To @simonw and all the coding agent and LLM benchmarkers out there: please, alwa...

simonw · 2025-09-29T22:05:47 1759183547

That's a good call, I'll try to remember that for next time.

Imustaskforhelp · 2025-09-29T22:15:02 1759184102

I just wanted to say that I really liked your this comment which just showed professionalism and just learning from your mistakes/improving yourself.

I definitely consider you to be an AI influencer, especially in hackernews communities and so I wanted to say that I see influencers who will double down,triple down on things when in reality, people just wanted to help them in the first place.

I just wanted to say thanks with all of this in mind, also that your generate me a pelican riding a bicycle has been a fun ride and is always going to be interesting, so thanks for that as well. I just wanted to share my gratitude with ya.

typpilol · 2025-09-29T22:25:40 1759184740

Have you thought about benchmarking models a month or two after release to see how it competes vs the day 1 release

simonw · 2025-09-29T22:58:58 1759186738

For that to be useful I'd need to be running much better benchmarks - anything less than a few hundred numerically scored tasks would be unlikely to reliably identity differences.

An organization like Artificial Analysis would be a better fit for that kind of investigation: https://artificialanalysis.ai/

westurner · 2025-09-30T02:36:13 1759199773

Manually,

From https://news.ycombinator.com/item?id=40859434 :

> E.g promptfoo and chainforge have multi-LLM workflows.

> Promptfoo has a YAML configuration for prompts, providers,: https://www.promptfoo.dev/docs/configuration/guide/

openai/evals//docs/build-eval.md: https://github.com/openai/evals/blob/main/docs/build-eval.md

From https://news.ycombinator.com/item?id=45267271 ;

> API facades like OpenLLM and model routers like OpenRouter have standard interfaces for many or most LLM inputs and outputs. Tools like Promptfoo, ChainForge, and LocalAI also all have abstractions over many models.

> What are the open standards for representing LLM inputs, and outputs?

> W3C PROV has prov:Entity, prov:Activity, and prov:Agent for modeling AI provenance: who or what did what when.

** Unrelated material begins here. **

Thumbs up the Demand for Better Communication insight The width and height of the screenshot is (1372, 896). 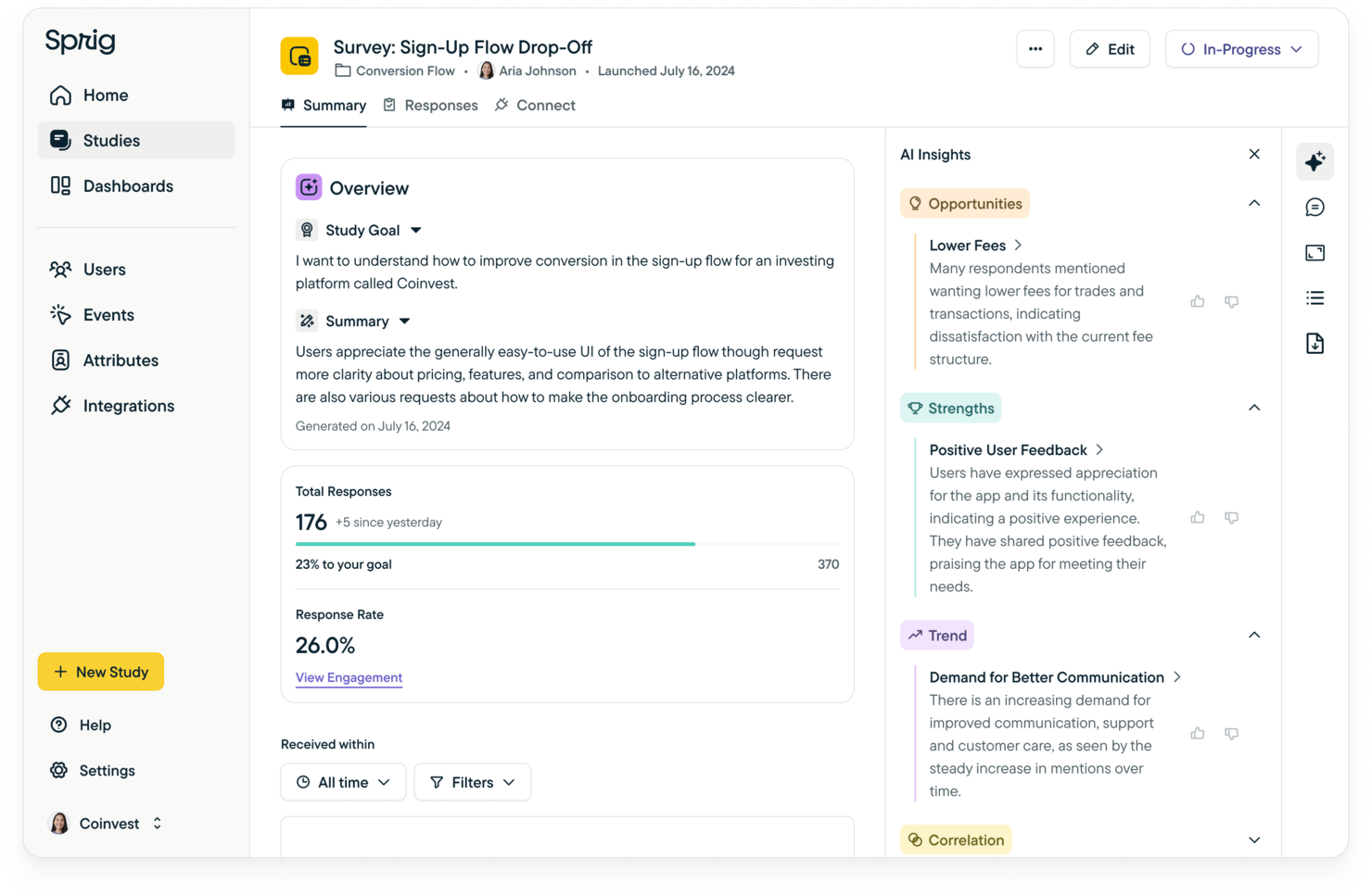1197,733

> LLM evals could be represented in W3C EARL Evaluation and Reporting Language

"Can Large Language Models Emulate Judicial Decision-Making? [Paper]" https://news.ycombinator.com/item?id=42927611

"California governor signs AI transparency bill into law" (2025) https://news.ycombinator.com/item?id=45418428 :

> https://sb53.info/

Is this the first of its sort?:

> CalCompute

fabmilo · 2025-09-29T21:47:39 1759182459

Yeah I totally agree, we need time to completion of each step and the number of steps, sizes of prompts, number of tools, ... and better visualization of each run and break down based on the difficulty of the task

nojs · 2025-09-30T04:12:20 1759205540

This is very relevant to this release. It’s way faster, but also seems lazier and more likely to say something’s done when it isn’t (at least in CC). On net it feels more productive because all the small “more padding” prompts are lightning fast, and the others you can fix.